[Aim of the task]:
Reproduce every record precisely, leaving no line out.

[Available data]:
◇ ◇ ◇
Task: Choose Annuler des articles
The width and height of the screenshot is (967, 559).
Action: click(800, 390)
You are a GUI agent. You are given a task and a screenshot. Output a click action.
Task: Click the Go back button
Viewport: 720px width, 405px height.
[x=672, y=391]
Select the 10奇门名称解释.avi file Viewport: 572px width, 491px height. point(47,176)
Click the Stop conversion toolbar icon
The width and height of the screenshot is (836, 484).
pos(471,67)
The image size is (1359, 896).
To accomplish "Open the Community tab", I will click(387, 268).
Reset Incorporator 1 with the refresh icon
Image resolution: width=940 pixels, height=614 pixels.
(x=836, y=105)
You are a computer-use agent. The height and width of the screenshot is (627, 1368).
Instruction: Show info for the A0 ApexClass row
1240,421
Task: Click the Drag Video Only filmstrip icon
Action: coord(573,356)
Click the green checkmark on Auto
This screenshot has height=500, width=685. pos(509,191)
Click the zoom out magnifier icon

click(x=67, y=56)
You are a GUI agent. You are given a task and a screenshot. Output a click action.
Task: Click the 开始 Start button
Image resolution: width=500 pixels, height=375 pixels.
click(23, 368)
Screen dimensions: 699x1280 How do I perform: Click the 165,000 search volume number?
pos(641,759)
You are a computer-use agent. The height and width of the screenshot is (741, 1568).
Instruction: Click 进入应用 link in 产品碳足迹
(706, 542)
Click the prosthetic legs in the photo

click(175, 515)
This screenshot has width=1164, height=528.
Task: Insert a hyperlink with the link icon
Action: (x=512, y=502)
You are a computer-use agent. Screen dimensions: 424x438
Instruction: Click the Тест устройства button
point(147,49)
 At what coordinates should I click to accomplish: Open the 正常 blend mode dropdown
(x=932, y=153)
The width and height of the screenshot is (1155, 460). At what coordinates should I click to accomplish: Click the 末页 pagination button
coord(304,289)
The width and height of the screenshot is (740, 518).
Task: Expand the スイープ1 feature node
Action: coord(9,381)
◇ ◇ ◇
[Solution]:
Task: Choose Annuler des articles
The width and height of the screenshot is (967, 559).
Action: click(800, 390)
You are a GUI agent. You are given a task and a screenshot. Output a click action.
Task: Click the Go back button
Viewport: 720px width, 405px height.
[x=672, y=391]
Select the 10奇门名称解释.avi file Viewport: 572px width, 491px height. point(47,176)
Click the Stop conversion toolbar icon
The width and height of the screenshot is (836, 484).
pos(471,67)
The image size is (1359, 896).
To accomplish "Open the Community tab", I will click(387, 268).
Reset Incorporator 1 with the refresh icon
Image resolution: width=940 pixels, height=614 pixels.
(x=836, y=105)
You are a computer-use agent. The height and width of the screenshot is (627, 1368).
Instruction: Show info for the A0 ApexClass row
1240,421
Task: Click the Drag Video Only filmstrip icon
Action: coord(573,356)
Click the green checkmark on Auto
This screenshot has height=500, width=685. pos(509,191)
Click the zoom out magnifier icon

click(x=67, y=56)
You are a GUI agent. You are given a task and a screenshot. Output a click action.
Task: Click the 开始 Start button
Image resolution: width=500 pixels, height=375 pixels.
click(23, 368)
Screen dimensions: 699x1280 How do I perform: Click the 165,000 search volume number?
pos(641,759)
You are a computer-use agent. The height and width of the screenshot is (741, 1568).
Instruction: Click 进入应用 link in 产品碳足迹
(706, 542)
Click the prosthetic legs in the photo

click(175, 515)
This screenshot has width=1164, height=528.
Task: Insert a hyperlink with the link icon
Action: (x=512, y=502)
You are a computer-use agent. Screen dimensions: 424x438
Instruction: Click the Тест устройства button
point(147,49)
 At what coordinates should I click to accomplish: Open the 正常 blend mode dropdown
(x=932, y=153)
The width and height of the screenshot is (1155, 460). At what coordinates should I click to accomplish: Click the 末页 pagination button
coord(304,289)
The width and height of the screenshot is (740, 518).
Task: Expand the スイープ1 feature node
Action: coord(9,381)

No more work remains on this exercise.